Another recent study, at Pennsylvania State University, examined the interactions of 120 supposed “lone wolf” terrorists from all ideological and faith backgrounds, and found that, even though they launched their attacks alone, in a large majority of the cases others were aware of the individual’s commitment to a specific extremist ideology. In an astonishing 64% of cases, family and friends were aware of the individual’s intent to engage in a terrorism-related activitybecause the offender verbally told them.
All this offers an important window into the nature of recruitment and radicalisation. Both are often understood to be processes which involve someone who is previously “normal” being “brainwashed” by some outside influence that turns them into someone who behaves abnormally. An alternative explanation for how people are drawn into militancy blames propaganda, via the internet.
The facts, however, contradict this. Terrorism, like any activism, is highly social, only its consequences are exceptional. People become interested in ideas, ideologies and activities, even appallingly destructive ones, because other people are interested in them.

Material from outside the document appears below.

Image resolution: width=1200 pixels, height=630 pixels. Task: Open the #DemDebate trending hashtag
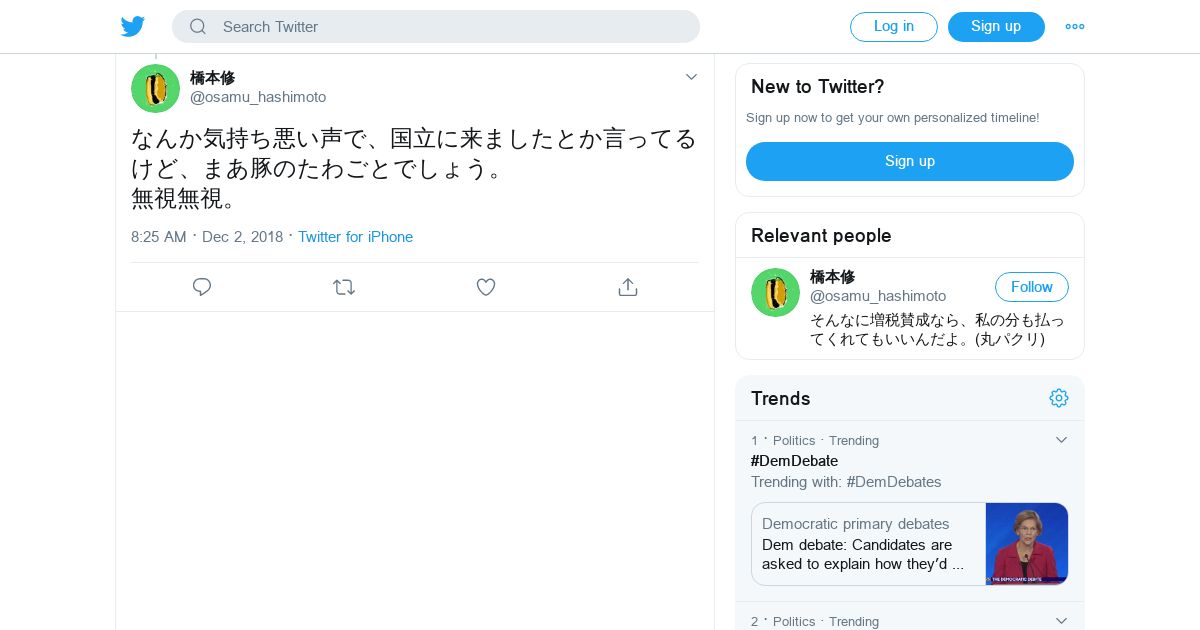[794, 461]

“Recruitment is basically by peers. It is kinship and friendship which really matter, much more than religion or locality or whatever else. There is a strong group phenomenon,” said Dr Rik Coolsaet, a Belgian expert who has studied local militant networks in the country.
The psychological and social barriers to involvement in violence are certainly higher than in other less nefarious activities, but the mechanics of the process that draws people into them are the same.